Revanche, at A Gai Shan Life, has been writing for awhile about her need to financially support her parents and her disgust at her brother continuing to take adavantage of them. But buried in the heart of her posts is puzzlement that her parents are so vulnerable to her brother's needs while taking her help for granted.
I hear her, loud and clear.
I do wonder, sometimes, how my children see my entirely inconsistent financial assistance to them and if they harbor ill will either to me or to their sibings, as a result.
I have five daughters, each of them special to me in her own way, I adopted them as older children, and each was reared largely as an only child or, at most, with one other child in the home. All have special needs ranging from organic brain damage to severe emotional disturbance. I was warned that two of them might never be able to function on their own as adults. But they are all adults now, and they all do live outside my home.
I contribute, in various ways and amounts to all of my daughters and to their children. It rather shocked me to add everything up and discover that it comes to $653 a month.
Whenever I bring my expenses for my children and grandchildren up in this blog, I can count on (largely anonymous) responses about "enabling," and suggestions that my children will never learn good money management unless I stop helping them.
But most of my daughters are doing well, given their handicaps. They have jobs, they pay taxes, they care for their children. To demand that they also do a good job of managing their money is ignoring their intellectual and emotional limitations.
So I step in.
When I can't convince one daughter that auto insurance should be at the top of her list of expenses (instead of the first one eliminated when things get tight for her), I pay it. When one grandchild wants to go to college and is intellectually able to do so in spite of her more limited parents, I pay the tuition. When one child's health insurance does not cover dental, I tell her to go anyway and I pay the bill.
I buy monthly bus passes for two of my daughters, neither of whom can or should drive, both of whom have jobs.
And sadly, each month I deposit money for one of my daughters, whose behavior and addiction has landed her in jail. Jails, as I have discovered, charge for underwear, writing materials and stamps, all at exorbitant prices. And no, I can't just send those materials to her.
But it is this latter child who is most jealous of the amounts of money that go to her sisters. She normally gets SSI but once a person is in jail for more than 30 days, SSI payments are suspended. She feels like I should give money equally to each of my kids, which would increase the money I deposit for her.
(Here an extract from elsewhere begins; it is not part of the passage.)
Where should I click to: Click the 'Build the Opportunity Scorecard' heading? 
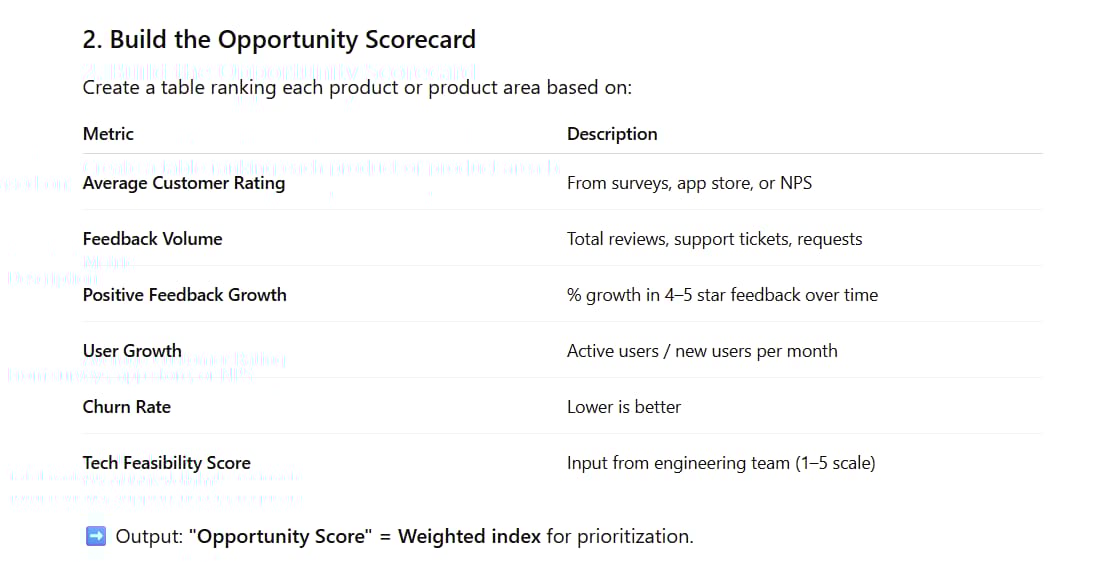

I don't treat my daughters equally. The amounts I spend are flexible though I've done it for so long now that most of the expenses are fixed.
When I get the 'enabling' responses, I do heed them. But then I think that these posters cannot know the mechanics of my family nor the issues my daughters struggle with on a daily basis.
What will happen when I die? Good question. My most seriously disturbed child (the one currently in jail) will have any money I leave her managed by a local foundation for special needs children. The others? I'm still working out the details. I may use the foundation for them, too, though they function at a much higher social level than the one receiving SSI. I do have a will, and at this point, they will be in charge of their own money once I die. But I may have to rethink that position.